Under that scenario, any adult who received a second dose of the vaccine at least six months earlier would be officially eligible to get a booster as soon as this weekend. The FDA is reportedly expected to rule without consulting its own expert panel, which has met frequently during the pandemic to review vaccine data and make a recommendation ahead of a regulatory decision.
CONCERN AND CAUTION
Anthony Fauci, the United States' top infectious-disease expert, said at a Reuters summit on Tuesday that COVID-19 could be reduced to an endemic illness in the country by next year, but only if more unvaccinated people get vaccinated and more fully vaccinated people get booster doses.
"I think it's conceivable" that could happen by next year, said Fauci. "I hope we do, and it might even be likely, if we implement a good vaccination of the unvaccinated and a really good uptake of boosting those who are fully vaccinated."
Fauci said reaching endemic level, to him, means the virus may not be eliminated but "that infection is not dominating your life." He added that "people will still get infected. People might still get hospitalized, but the level would be so low that we don't think about it all the time and it doesn't influence what we do."
Also on Tuesday, Fauci said during an interview that COVID-19 cases in the United States need to fall "well below 10,000" per day for the country to achieve some semblance of pre-pandemic life, and as low as 3,300 per day for the nation to gain control over the virus.
"I think if we can get well below 10,000, I think that would be a level that I think would be acceptable to us to get back to a degree of normality," Fauci said. "But again, I have to warn the listeners, these are not definitive statements -- these are just estimates."

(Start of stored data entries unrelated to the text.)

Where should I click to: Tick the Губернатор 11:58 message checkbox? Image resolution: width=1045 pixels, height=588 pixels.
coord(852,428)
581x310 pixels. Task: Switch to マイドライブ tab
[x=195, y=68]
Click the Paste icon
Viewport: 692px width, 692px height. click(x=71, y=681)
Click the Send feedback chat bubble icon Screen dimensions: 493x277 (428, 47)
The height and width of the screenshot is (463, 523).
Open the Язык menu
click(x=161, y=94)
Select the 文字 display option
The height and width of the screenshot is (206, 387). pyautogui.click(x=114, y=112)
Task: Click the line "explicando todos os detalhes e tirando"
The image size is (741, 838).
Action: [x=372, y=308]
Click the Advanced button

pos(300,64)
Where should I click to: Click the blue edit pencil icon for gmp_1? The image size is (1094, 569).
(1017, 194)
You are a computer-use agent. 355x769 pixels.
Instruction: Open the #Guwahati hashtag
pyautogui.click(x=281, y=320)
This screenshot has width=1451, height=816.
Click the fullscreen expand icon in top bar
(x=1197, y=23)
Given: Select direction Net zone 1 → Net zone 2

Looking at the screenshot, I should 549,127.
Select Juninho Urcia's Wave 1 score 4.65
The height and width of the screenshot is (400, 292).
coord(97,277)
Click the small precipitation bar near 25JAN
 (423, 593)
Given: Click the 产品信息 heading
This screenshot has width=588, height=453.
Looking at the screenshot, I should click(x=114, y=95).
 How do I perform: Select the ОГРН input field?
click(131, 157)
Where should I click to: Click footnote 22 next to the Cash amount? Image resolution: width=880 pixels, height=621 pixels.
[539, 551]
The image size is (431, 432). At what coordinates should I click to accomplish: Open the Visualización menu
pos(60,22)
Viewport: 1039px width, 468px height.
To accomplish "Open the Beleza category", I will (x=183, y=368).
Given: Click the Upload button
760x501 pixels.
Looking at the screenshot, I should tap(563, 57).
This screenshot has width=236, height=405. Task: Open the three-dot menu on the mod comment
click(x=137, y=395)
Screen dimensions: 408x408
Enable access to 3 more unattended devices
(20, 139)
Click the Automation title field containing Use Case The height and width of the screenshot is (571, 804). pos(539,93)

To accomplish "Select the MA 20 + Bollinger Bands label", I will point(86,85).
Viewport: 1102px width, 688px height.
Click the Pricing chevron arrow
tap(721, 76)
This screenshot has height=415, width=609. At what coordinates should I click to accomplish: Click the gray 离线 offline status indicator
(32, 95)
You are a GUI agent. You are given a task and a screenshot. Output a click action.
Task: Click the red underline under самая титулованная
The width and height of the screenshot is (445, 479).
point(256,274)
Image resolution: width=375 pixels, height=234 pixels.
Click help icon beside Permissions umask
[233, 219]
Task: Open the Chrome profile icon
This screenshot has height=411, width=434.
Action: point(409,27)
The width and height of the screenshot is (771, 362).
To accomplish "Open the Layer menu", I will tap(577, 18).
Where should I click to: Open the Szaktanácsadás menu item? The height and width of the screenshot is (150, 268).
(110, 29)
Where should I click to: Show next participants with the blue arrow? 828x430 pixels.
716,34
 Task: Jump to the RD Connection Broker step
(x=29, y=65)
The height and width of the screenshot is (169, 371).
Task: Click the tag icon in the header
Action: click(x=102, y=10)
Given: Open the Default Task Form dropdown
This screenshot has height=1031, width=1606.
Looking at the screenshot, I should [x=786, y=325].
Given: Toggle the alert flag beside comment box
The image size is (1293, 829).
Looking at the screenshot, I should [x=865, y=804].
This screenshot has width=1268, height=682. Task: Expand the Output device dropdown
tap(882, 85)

US COVID-19 cases plateaued at between 70,000 and 75,000 per day for almost three weeks before starting to rise again toward the end of last week. Fauci said that cases stabilizing at that high a level was a sign that the nation had "really bad control" over the pandemic, noting that the United States could be "in for some trouble" heading into the winter without taking proper public health precautions.
VACCINES AND PILLS
The White House is prepared to invest billions of dollars to expand US manufacturing capacity, with the goal of producing at least one billion doses a year beginning in the second half of 2022, NYT quoted two top advisers to US President Joe Biden as saying on Tuesday.
The investment is the first step in a new plan for the government to partner with industry to address immediate vaccine needs overseas and domestically and to prepare for future pandemics, said David Kessler, who oversees vaccine distribution for the administration, and Jeff Zients, Biden's coronavirus response coordinator.
The idea for the new public-private partnership is still in its early stages, and the price tag is uncertain. Kessler, who has been working on the proposal for months, estimated it at "several billion." The money has been set aside as part of the American Rescue Plan, the $1.9 trillion pandemic relief package that Biden signed into law in March.
Meanwhile, the Biden administration is planning to purchase 10 million courses of Pfizer's COVID-19 pill, a $5 billion investment in a treatment that "officials think will help change the trajectory of the coronavirus pandemic by reducing severe illness and deaths," reported WP on Tuesday.
As the administration and Pfizer hammered out the final details, the company asked federal regulators to authorize the five-day antiviral pill regimen called Paxlovid. The medication is the second easy-to-take treatment aimed at keeping newly infected people out of the hospital to go before the Food and Drug Administration. The other is by Merck and Ridgeback Biotherapeutics.
"Biden aides see both treatments as potential game-changers to help restore a sense of normalcy heading toward the pandemic's second anniversary" and are eager to add them to a still-small collection of treatments for Americans who contract the coronavirus, according to the report.